Kansas’ star player squirming on the ground in pain struggling to deal with the sharp shock that comes from an ankle bending the wrong direction.
With 2:44 remaining in Kansas’ 61-44 victory over Baylor, Ben McLemore laid on Allen Fieldhouse holding his right ankle, but managed to walk off the floor with the help of trainers moments later.
“He twisted his ankle,” Kansas coach Bill Self said. “If we were practicing tomorrow I wouldn’t let him practice.“
Self went onto say he is hoping to have McLemore back in two or three days.
This seemed to run the gambit of emotions for Jayhawks fans. After seeing McLemore sky to an alley-oop by Elijah Johnson at the 3:34 mark in the second half, people were in silence hoping McLemore would be OK.
“I just don’t feel like he deserves to be hurt right now or to be cheated out of playing,” senior guard Elijah Johnson said. “I feel like he’s been cheated out of playing long enough.”

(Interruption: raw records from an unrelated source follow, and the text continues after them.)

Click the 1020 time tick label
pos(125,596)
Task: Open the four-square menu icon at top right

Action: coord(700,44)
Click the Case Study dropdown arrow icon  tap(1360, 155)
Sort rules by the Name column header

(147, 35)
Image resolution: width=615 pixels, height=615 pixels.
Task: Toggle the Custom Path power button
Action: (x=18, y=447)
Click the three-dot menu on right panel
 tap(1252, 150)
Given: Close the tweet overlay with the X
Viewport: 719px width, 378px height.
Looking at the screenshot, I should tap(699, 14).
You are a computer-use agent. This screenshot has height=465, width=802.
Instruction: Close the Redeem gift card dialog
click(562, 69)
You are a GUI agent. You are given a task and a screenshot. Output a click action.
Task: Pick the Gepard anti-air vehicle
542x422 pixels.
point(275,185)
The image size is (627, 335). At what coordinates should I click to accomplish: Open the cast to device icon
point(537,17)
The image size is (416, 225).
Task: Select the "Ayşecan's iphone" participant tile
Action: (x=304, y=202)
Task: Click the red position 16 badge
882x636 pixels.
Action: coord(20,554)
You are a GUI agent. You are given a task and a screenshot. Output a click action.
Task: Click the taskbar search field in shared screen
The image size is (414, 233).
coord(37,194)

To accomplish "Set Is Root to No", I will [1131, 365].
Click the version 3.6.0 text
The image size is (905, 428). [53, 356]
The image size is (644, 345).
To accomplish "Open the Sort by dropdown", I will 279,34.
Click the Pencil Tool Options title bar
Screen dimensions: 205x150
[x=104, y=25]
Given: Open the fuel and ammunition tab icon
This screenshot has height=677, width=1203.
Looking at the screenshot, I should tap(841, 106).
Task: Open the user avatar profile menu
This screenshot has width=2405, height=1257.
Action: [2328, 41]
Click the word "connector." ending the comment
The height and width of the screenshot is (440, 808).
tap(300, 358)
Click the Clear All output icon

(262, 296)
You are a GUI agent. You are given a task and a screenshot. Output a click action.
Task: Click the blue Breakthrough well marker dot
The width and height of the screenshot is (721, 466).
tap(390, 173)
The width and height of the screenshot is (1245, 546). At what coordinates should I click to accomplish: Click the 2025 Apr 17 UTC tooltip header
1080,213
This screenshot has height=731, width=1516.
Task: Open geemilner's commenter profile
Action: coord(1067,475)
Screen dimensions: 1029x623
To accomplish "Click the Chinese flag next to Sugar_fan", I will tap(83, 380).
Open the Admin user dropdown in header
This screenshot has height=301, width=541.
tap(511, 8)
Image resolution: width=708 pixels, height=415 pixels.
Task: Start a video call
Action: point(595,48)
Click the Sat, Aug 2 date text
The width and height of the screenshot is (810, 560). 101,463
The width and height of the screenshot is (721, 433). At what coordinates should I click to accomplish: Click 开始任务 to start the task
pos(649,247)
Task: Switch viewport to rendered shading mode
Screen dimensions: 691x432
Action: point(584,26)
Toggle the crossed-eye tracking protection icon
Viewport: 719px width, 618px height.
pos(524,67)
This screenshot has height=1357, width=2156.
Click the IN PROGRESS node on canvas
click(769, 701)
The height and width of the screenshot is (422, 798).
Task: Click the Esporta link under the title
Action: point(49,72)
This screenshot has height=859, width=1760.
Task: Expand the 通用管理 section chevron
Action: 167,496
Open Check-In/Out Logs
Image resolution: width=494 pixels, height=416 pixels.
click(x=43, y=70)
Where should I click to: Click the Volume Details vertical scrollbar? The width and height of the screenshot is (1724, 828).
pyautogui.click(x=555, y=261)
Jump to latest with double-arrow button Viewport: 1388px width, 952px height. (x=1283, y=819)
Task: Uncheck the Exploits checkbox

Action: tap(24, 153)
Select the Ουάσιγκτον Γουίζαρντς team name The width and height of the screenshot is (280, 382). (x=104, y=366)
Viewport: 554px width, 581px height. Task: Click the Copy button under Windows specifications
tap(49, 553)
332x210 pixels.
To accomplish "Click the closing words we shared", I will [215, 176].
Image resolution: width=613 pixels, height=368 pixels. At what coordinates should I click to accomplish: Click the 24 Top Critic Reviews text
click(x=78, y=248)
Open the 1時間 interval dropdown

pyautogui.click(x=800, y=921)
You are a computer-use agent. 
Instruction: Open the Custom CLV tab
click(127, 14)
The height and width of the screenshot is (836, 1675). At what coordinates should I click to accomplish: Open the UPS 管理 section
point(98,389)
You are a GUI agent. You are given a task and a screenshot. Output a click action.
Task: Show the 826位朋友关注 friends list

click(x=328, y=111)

Before McLemore left the game he put together another efficient game finishing with a team-high 17 points and eight rebounds.
Johnson himself struggled in the first part of tonight’s contest garnering two early fouls. He managed his time on offense and defense and put together 12 points in 25 minutes of play.
However, the most impressive performance of the night did not belong to one player. It was the collective effort of the defense holding Baylor to 23 percent from the field.
“I thought our defense was exceptional,” Self said. “We paid attention to scouting report. I really think their best offense was when they got it into transition, but that’s pretty good defense from start to finish for the most part. “
In part for this impressive defensive output was the play inside the arc.
Four different players had two or more blocks with a team total of 13 blocked shots. Also, the defense only gave up 13 field goals for the game.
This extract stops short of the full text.